Below are the records; copy every line in them that holds the string "Given".

START The input

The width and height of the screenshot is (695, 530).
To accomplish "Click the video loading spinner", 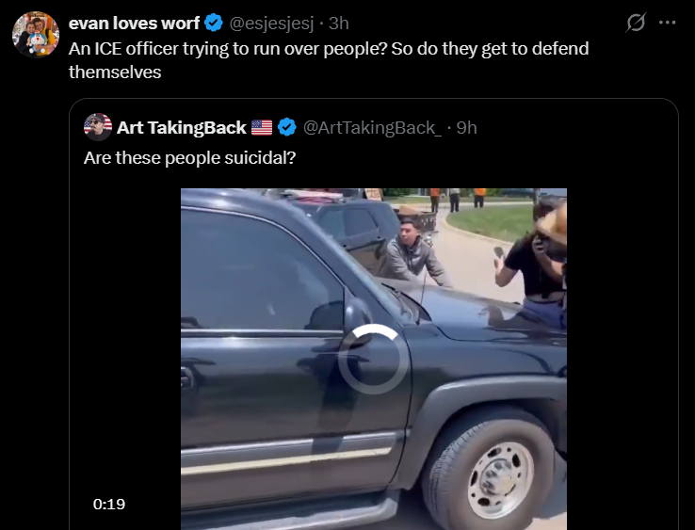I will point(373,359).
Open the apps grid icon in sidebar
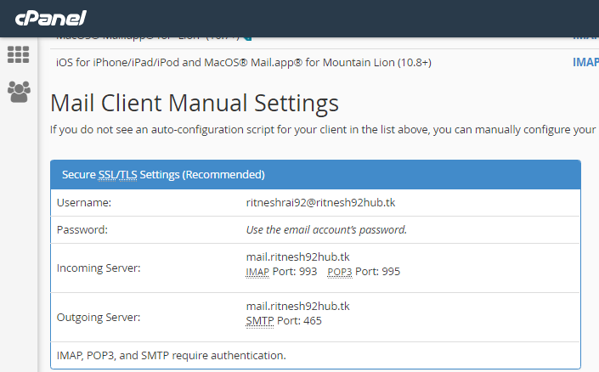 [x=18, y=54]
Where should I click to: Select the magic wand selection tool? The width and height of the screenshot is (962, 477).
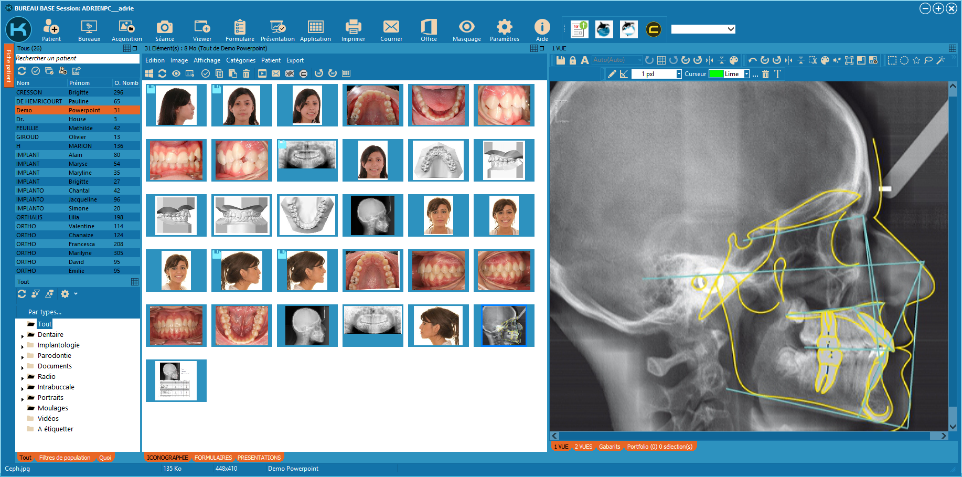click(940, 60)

END The input
START The input

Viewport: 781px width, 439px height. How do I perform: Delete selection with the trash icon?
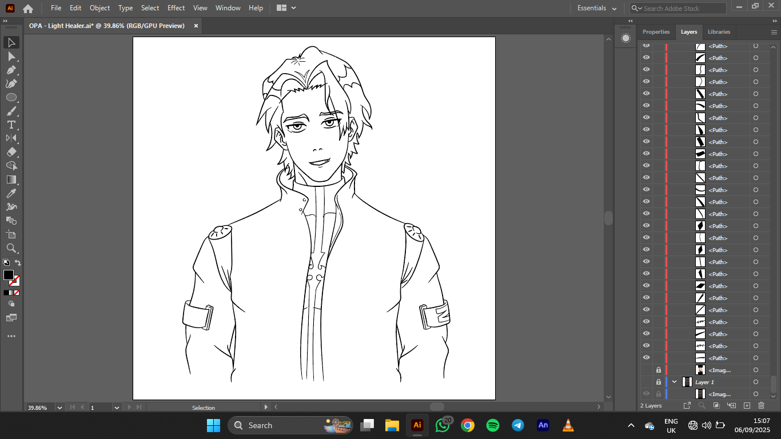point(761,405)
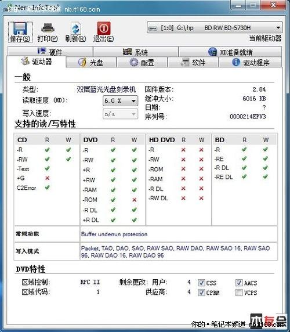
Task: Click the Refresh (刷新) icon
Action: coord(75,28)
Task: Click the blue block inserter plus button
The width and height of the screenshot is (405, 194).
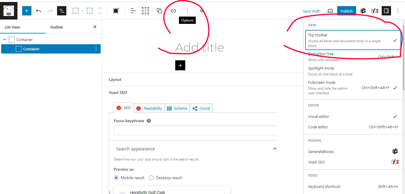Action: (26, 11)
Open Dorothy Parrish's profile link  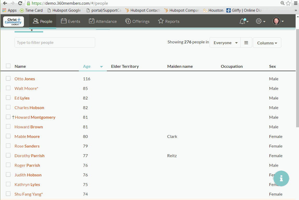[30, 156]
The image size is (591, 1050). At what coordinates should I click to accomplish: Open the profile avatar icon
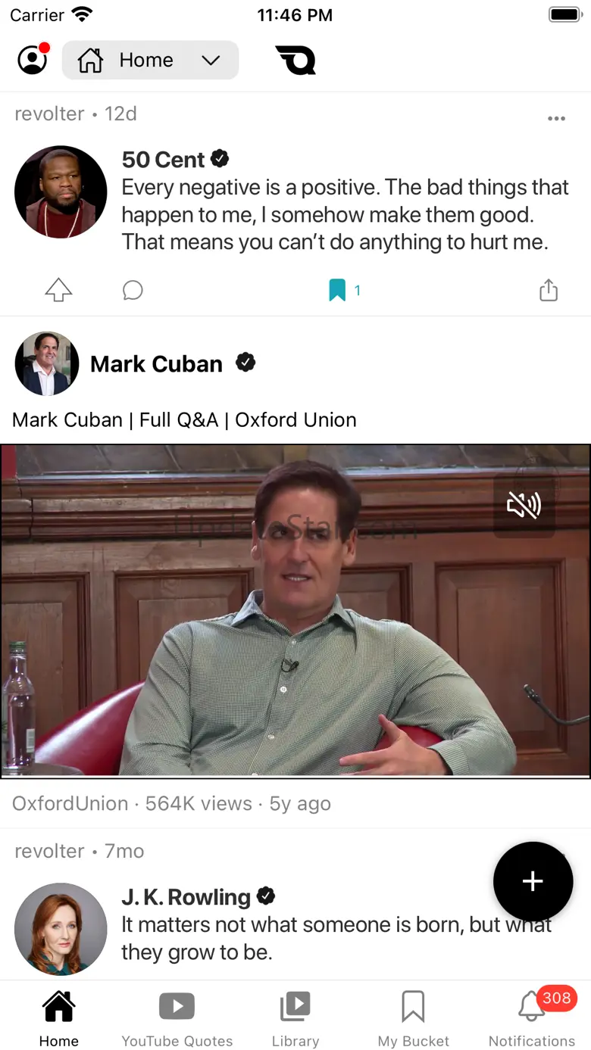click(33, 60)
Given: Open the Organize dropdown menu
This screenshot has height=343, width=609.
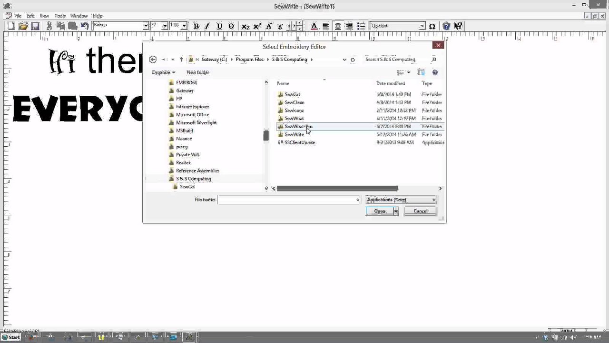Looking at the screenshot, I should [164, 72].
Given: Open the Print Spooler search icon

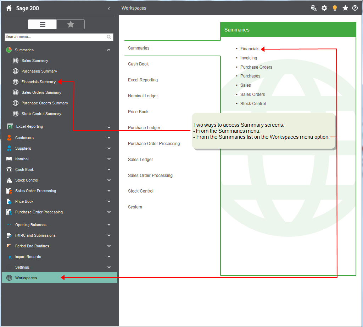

END The input

* Output for this exercise:
Given: Open the Organize dropdown menu
Given: Open the Print Spooler search icon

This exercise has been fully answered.